RECORD EXCERPTS section start
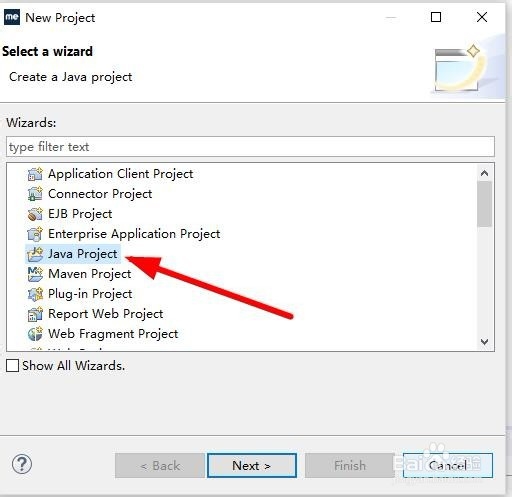Click the Connector Project icon
This screenshot has width=512, height=497.
pyautogui.click(x=35, y=194)
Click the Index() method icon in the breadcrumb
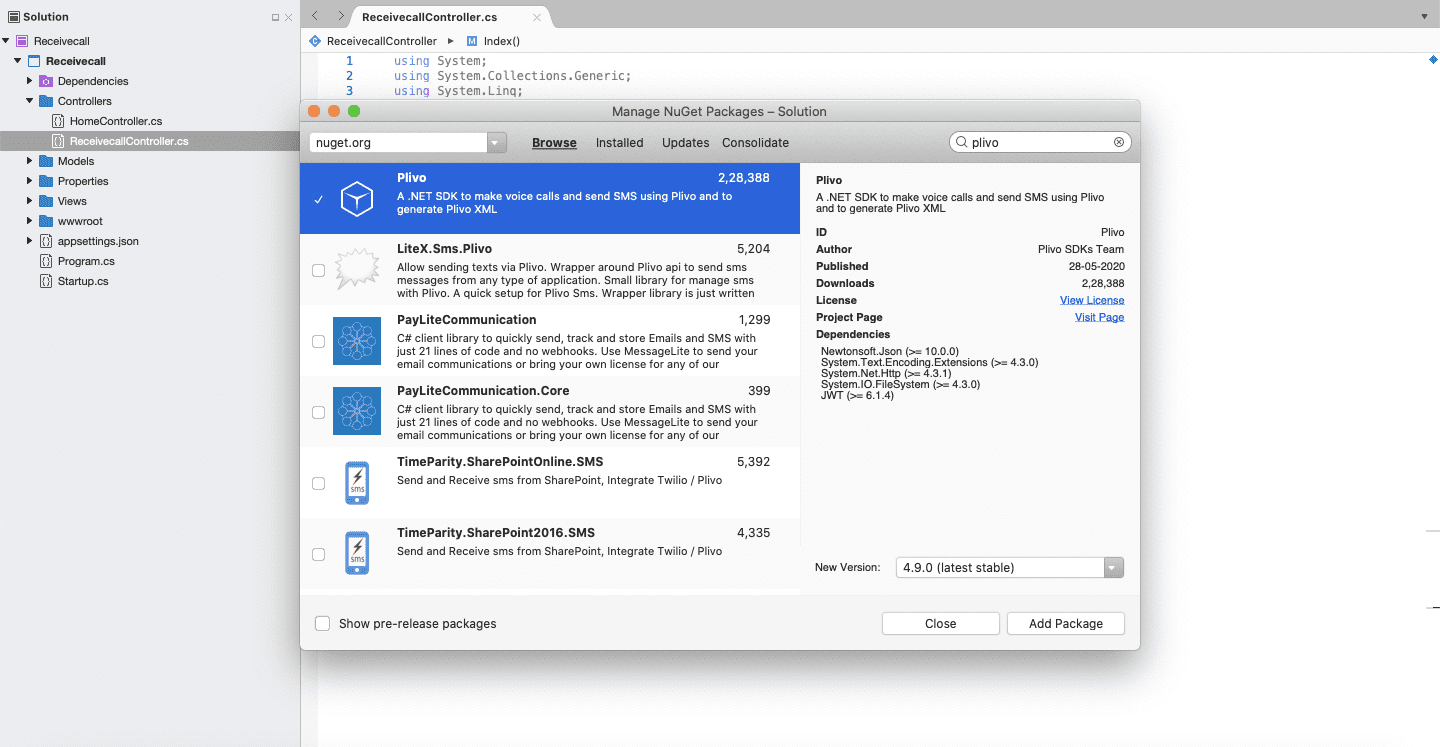Screen dimensions: 1440x747 tap(473, 41)
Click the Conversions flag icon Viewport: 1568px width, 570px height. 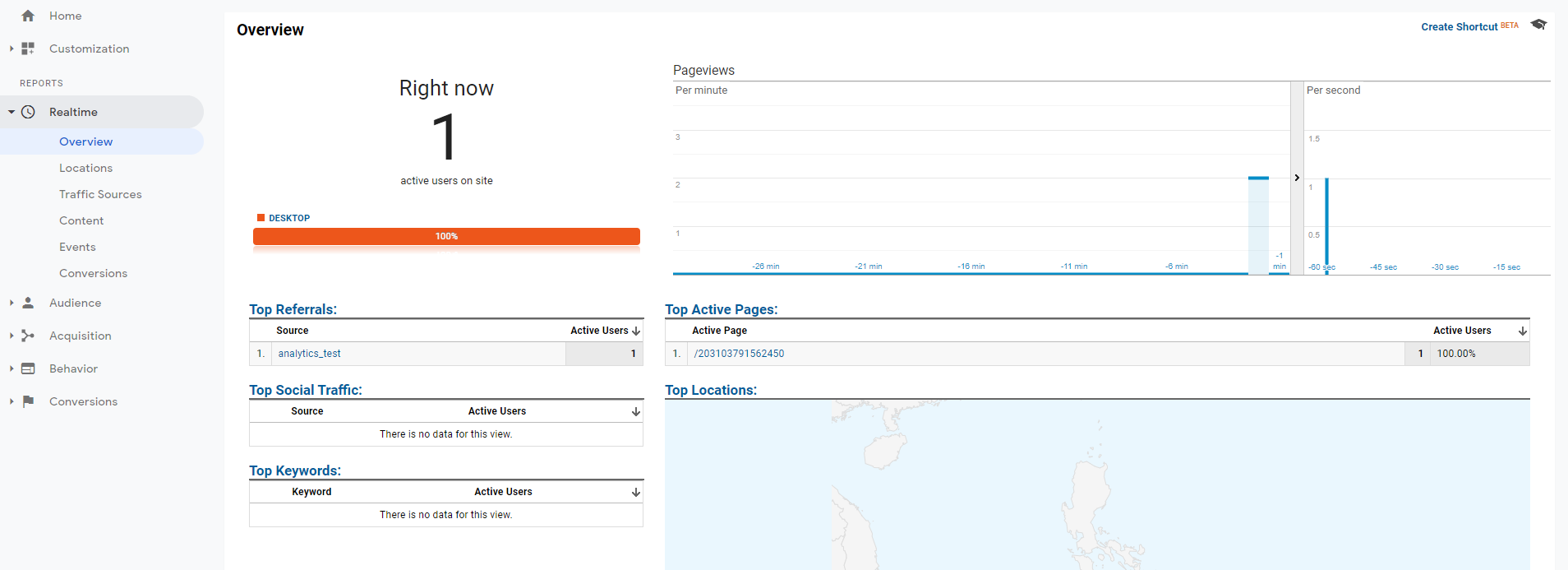click(28, 401)
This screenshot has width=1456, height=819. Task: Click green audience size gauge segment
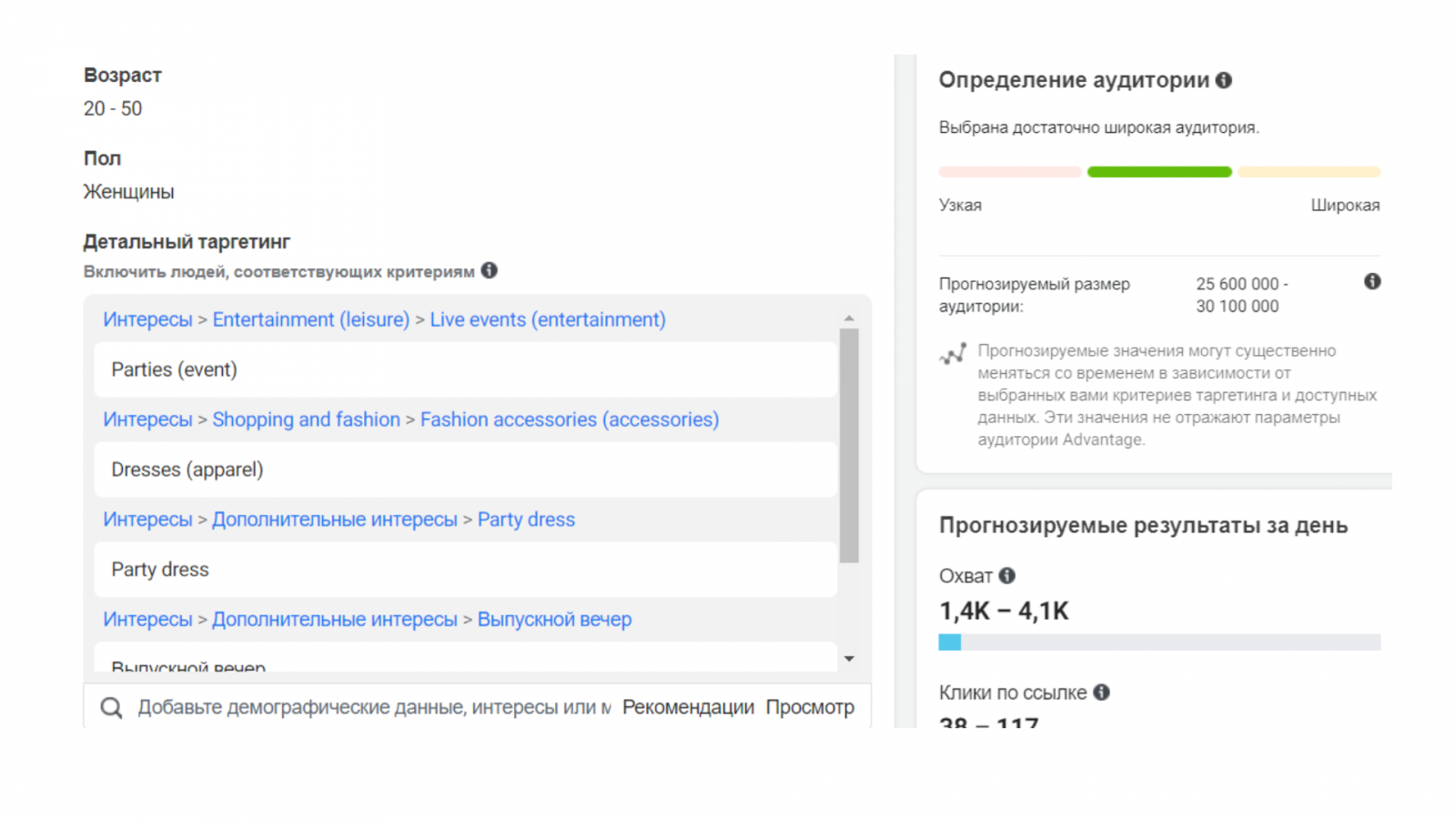[x=1159, y=172]
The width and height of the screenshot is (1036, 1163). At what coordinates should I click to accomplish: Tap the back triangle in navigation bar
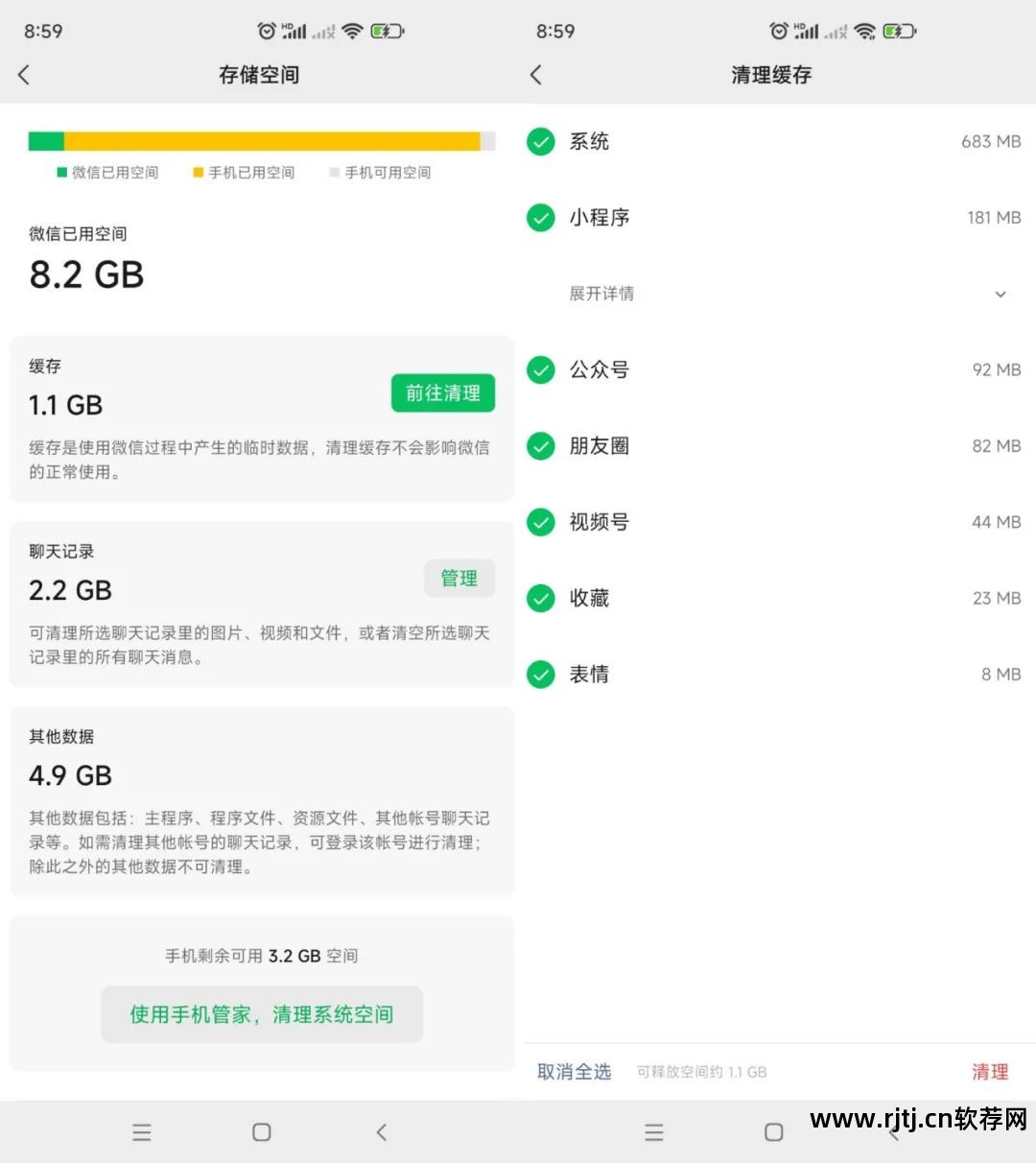380,1132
RECORD EXCERPTS section end
YOUR TASK →
Your answer must be exactly the lines from the one containing "The width and" through the last line of the records above, both included, with every picture left out.

EXERCISE RESPONSE →
The width and height of the screenshot is (1036, 1163). At what coordinates should I click to accomplish: Tap the back triangle in navigation bar
380,1132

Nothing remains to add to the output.